Bilanz: Studierende kommen im Corona-Semester überwiegend gut zurecht

Überwiegend gut meistern die Studierenden das Digital-Semester. Foto: picture alliance / ZUMAPRESS.com / Loreno Carnero

Laut einer Studie des Deutschen Zentrums für Hochschul- und Wissenschaftsforschung (DZHW) bewältigten die Studierenden das Digital-Semester überwiegend gut. Allerdings fehlt den meisten der Befragten der persönliche Austausch mit Kommiliton*innen und Lehrenden.

86 Prozent der Studierenden hatten demnach keinerlei oder kaum Probleme bei der Nutzung des digitalen Lehrangebots. Darunter waren 78 Prozent technisch ausreichend ausgerüstet, um daran teilzunehmen, und 66 Prozent empfanden sogar die Flexibilität als äußerst begrüßenswert, die mit den neuen Formaten einherging. Auch mit der Umsetzung der Prüfungen waren zwei Drittel der Studierenden zufrieden. Allerdings leiden Studierende unter der Isolation: 80 Prozent fehlte insbesondere der persönliche Austausch mit Mitstudierenden und den Lehrenden (63 Prozent). 

Lehrangebot mehrheitlich aufrecht erhalten

Knapp die Hälfte der Studierenden (47 Prozent) rechnen mit einer Verlängerung ihres Studiums wegen der Pandemie, was u.a. durch zum Teil ausgefallene Lehrangebote begründet sein könnte. So seien nach Angaben von 25 Prozent der Studierenden Veranstaltungen ersatzlos ausgefallen. Das betraf bei sechs Prozent sogar die Hälfte der Veranstaltungen oder mehr. Dies bedeutet demgegenüber, dass bei drei Vierteln der Befragten keine Lehrveranstaltungen ausgefallen seien.

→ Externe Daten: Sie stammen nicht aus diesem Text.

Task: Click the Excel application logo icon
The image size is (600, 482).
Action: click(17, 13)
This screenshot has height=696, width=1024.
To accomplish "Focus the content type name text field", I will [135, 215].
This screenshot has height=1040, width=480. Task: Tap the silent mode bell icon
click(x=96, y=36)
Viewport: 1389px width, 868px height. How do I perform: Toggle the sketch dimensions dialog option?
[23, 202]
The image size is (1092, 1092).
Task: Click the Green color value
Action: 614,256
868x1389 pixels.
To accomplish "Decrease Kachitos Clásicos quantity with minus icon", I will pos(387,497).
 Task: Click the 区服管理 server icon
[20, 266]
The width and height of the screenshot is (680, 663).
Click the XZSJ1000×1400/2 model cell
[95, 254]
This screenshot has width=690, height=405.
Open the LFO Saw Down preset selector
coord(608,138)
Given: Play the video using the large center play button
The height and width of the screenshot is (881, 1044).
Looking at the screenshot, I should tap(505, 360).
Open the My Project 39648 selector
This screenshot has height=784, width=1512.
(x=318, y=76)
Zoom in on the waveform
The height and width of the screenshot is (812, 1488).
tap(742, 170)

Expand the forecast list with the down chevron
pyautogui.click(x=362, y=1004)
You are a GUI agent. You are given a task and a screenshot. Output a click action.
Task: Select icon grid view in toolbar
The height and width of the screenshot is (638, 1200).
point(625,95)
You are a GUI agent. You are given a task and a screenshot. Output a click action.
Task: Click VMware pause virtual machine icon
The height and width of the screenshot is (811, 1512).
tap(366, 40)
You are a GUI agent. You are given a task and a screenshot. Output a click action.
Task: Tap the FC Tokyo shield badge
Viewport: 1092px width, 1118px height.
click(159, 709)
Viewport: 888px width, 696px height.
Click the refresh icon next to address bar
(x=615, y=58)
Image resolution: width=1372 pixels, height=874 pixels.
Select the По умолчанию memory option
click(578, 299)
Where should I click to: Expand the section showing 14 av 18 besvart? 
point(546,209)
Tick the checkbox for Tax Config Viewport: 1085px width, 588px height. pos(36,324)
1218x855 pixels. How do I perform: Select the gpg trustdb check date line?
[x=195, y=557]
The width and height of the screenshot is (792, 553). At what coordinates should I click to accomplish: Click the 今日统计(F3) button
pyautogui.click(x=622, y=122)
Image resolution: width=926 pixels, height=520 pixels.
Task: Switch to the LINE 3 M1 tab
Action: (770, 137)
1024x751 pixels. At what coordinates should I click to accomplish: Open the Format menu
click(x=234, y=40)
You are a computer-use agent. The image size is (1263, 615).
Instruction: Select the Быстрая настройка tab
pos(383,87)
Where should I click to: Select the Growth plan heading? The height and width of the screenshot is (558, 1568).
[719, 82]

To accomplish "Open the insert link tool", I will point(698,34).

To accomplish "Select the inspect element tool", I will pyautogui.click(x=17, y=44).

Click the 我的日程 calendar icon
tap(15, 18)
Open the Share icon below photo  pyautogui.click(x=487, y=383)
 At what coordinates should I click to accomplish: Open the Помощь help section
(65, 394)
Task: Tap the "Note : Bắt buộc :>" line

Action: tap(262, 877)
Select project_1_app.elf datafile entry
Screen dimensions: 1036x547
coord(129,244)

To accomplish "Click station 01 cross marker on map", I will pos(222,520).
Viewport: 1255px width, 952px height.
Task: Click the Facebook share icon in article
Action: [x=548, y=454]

Karliczek: „Ergebnisse zeigen Pragmatismus und Kreativität“

Bundesforschungsministerin Anja Karliczek zollt Hochschulen, Lehrenden und Studierenden Respekt und Anerkennung. Quelle: welt.de

„Das ist eine gute Nachricht und spiegelt die große Kraftanstrengung an den Hochschulen wider, das Beste aus dieser Zeit zu machen“, lobt Bundesforschungsministerin Anja Karliczek angesichts dieser Ergebnisse den „Pragmatismus und die Kreativität, mit denen Hochschulen, Lehrende und Studierende die Lehre in der Pandemiezeit umgekrempelt haben“. Klar sei jedoch auch, dass die Hochschulen bei der fortschreitenden Digitalisierung Unterstützung brauchten. „Die zwischen Bund und Ländern im vergangenen Jahr geschlossenen milliardenschweren Vereinbarungen ‚Zukunftsvertrag Studium und Lehre stärken‘ und ‚Innovation in der Hochschullehre‘ schaffen aus meiner Sicht ideale Voraussetzungen, die Digitalisierung an den Hochschulen jetzt zügig auf ein neues Qualitätsniveau zu heben“, sagte Karliczek. Denn auch an den Lehrenden gehe die Umstellung auf Digitalformate nicht spurlos vorüber.